▶ _Fragmento del documento_:
+ + + +
Necesitamos un 4 de agosto

Suena un teléfono de madrugada. Ha habido un terrible accidente con múltiples víctimas mortales. El ministro debe desplazarse cientos de kilómetros para comparecer en el lugar del siniestro. ¿Para qué? Para demostrar que existe el Estado. Enseguida lo banal se mezcla con lo trágico, las fantasías del poder con la fuerza implacable del destino. Así comienza L’Exercice de l’Etat, la ya comentada película de Pierre Schöller que muestra toda la dureza de la política cuando en ella se cruza lo imprevisible.

Las circunstancias han sido esta vez algo distintas –no era un autobús sino un tren, no ocurrió de noche sino con la última luz del día– y el número de muertos ha sido muchísimo mayor. Pero la inmediata presencia de Núñez Feijóo y la presurosa llegada de Ana Pastor junto a los vagones descoyuntados de la vía fueron elementos de civilización en medio de la catástrofe. Lo mismo ocurrió al día siguiente con las visitas del Rey y Rajoy. No servían para mitigar ni el dolor ni la conmoción de nadie, pero sí para transmitir el mensaje de que formamos parte de una sociedad constituida políticamente. Y de que las personas que nos representan están ahí, a las duras y a las maduras, dando la cara en medio de una inmensa desgracia igual que felicitando o abrazando a nuestros campeones en nombre de todos.
+ + + +
▶ _Ítems del conjunto_:
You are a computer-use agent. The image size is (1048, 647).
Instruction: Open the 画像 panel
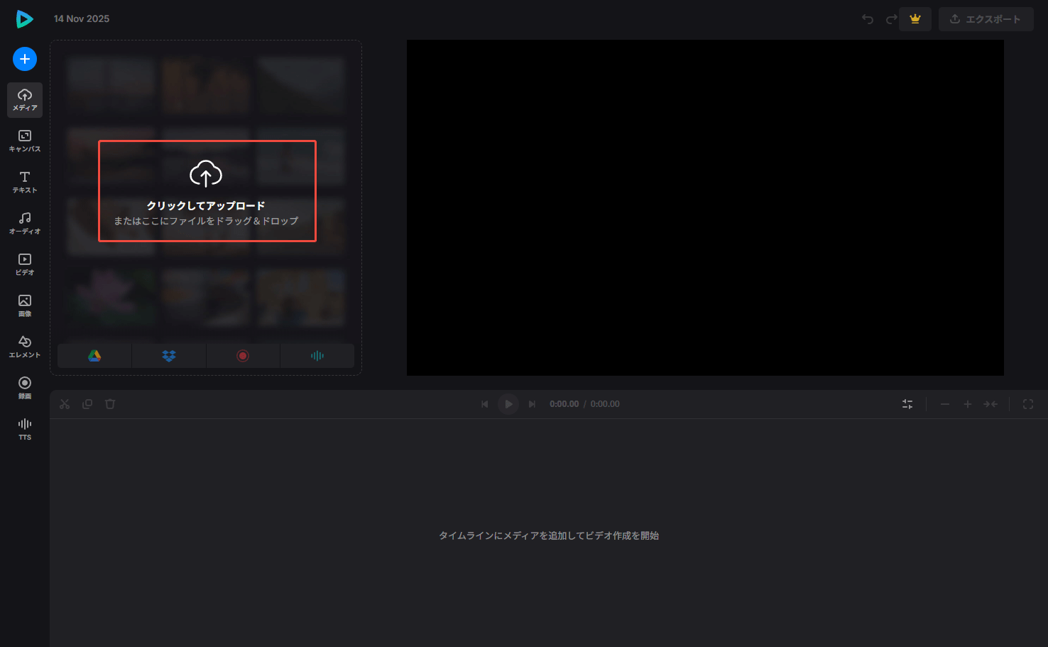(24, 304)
+ + + +
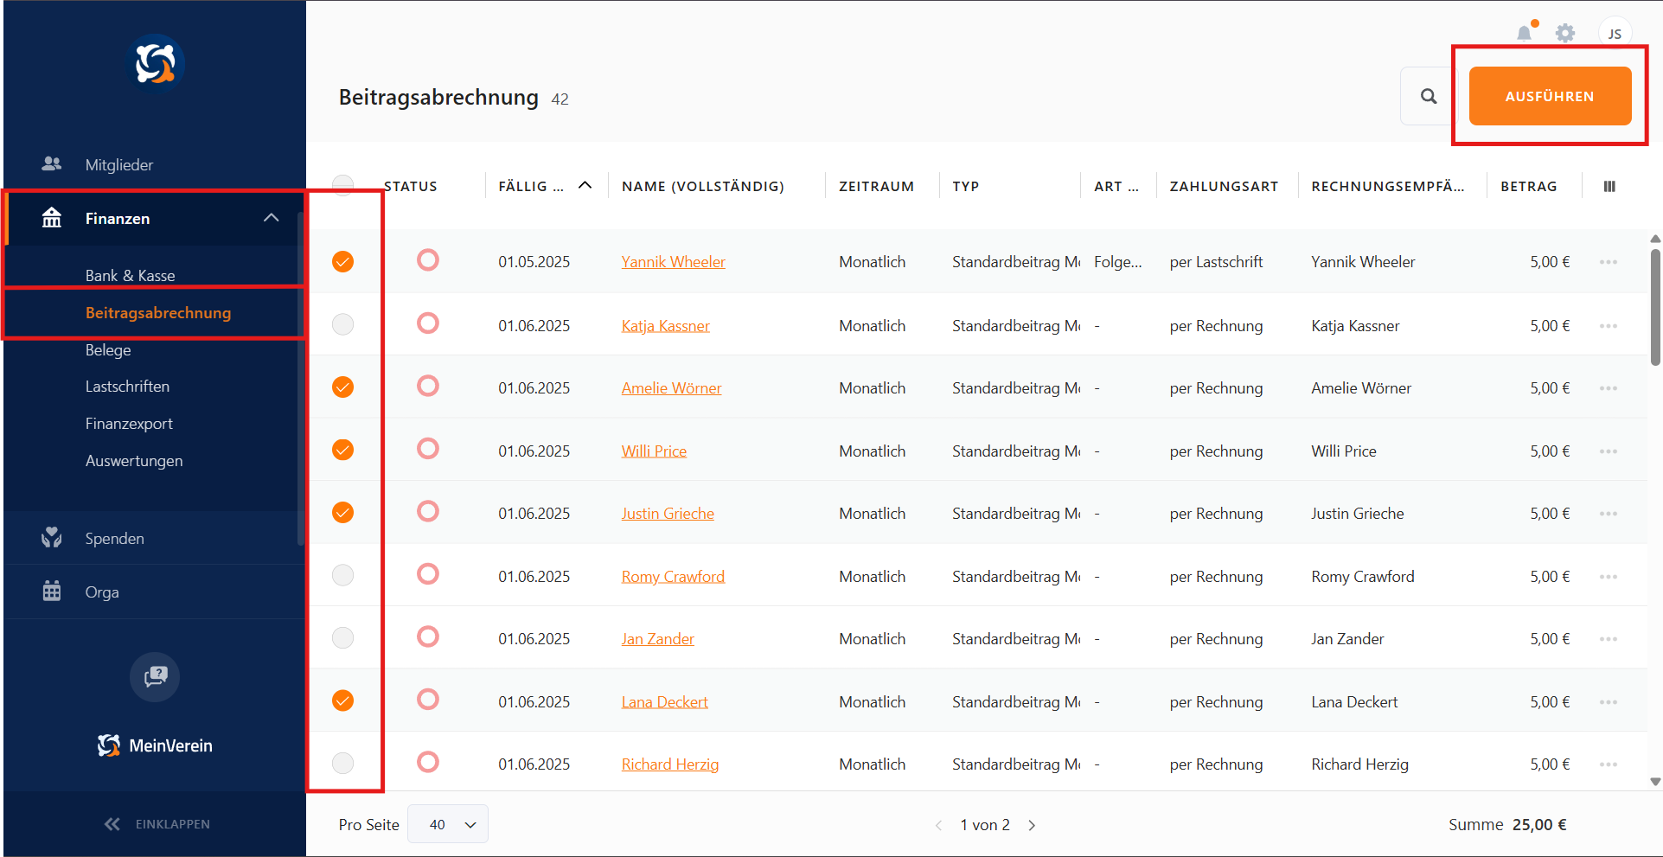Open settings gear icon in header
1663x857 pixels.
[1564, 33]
+ + + +
▶ _Qué debe hacer_: Transcriba textualmente el pasaje del artículo sobre el accidente de tren, comenzando por "Necesitamos un 4" y continuando hasta "cruza lo imprevisible.". Los ítems no guardan relación alguna con lo que aquí se pide.

▶ _Resultado obtenido_:
Necesitamos un 4 de agosto

Suena un teléfono de madrugada. Ha habido un terrible accidente con múltiples víctimas mortales. El ministro debe desplazarse cientos de kilómetros para comparecer en el lugar del siniestro. ¿Para qué? Para demostrar que existe el Estado. Enseguida lo banal se mezcla con lo trágico, las fantasías del poder con la fuerza implacable del destino. Así comienza L’Exercice de l’Etat, la ya comentada película de Pierre Schöller que muestra toda la dureza de la política cuando en ella se cruza lo imprevisible.